As many economists have recommended from the outset of this financial crisis, the U.S. appears to finally be on board with the concept of injecting capital into banks and financial institutions in exchange for a proportional equity interest. Some conservatives have resisted this because it is an obvious slap in the face to their ideology – there is no room for government intervention in the free markets, and particularly not when it amounts to the “nationalization” of these entities. However, it has become clear in the last few weeks that all bets are off now with respect to what amount of government intervention is appropriate or necessary to salvage the American economy.

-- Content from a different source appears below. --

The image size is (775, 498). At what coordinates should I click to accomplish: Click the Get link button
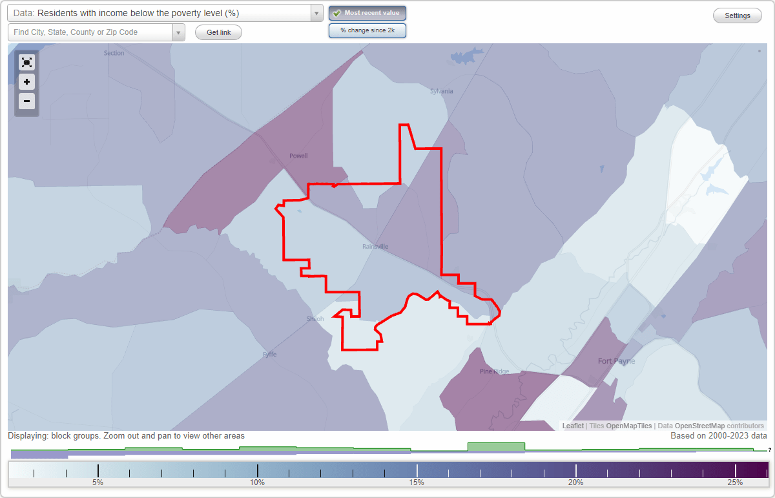coord(218,32)
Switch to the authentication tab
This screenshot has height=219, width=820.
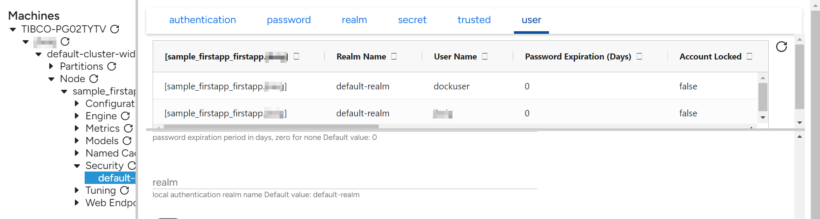(x=202, y=20)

Isn’t it possible that allowing the government to take equity in the companies it bails out could ultimately cost the American taxpayers less money? Companies that were all too happy to take the handout of Uncle Sam Fed liberating them from their “toxic” assets might be more willing to search around for creative solutions when faced with the possibility that the government might have any say in the governance of their companies. When Sweden faced this problem in 1992, its decision to take equity positions in the companies to which it provided money caused SEB, Sweden’s largest bank at the time, to find it within itself to seek other sources of capital – and it turned a profit the next year.

Oh, so much potential disaster to think about if none of this “rescue” stops the mess from flowing through like lava into the economy. But the bright side if McCain and Palin win the election is that a Vice President Palin can teach us all how to skin our own animals – we’ll need that ability.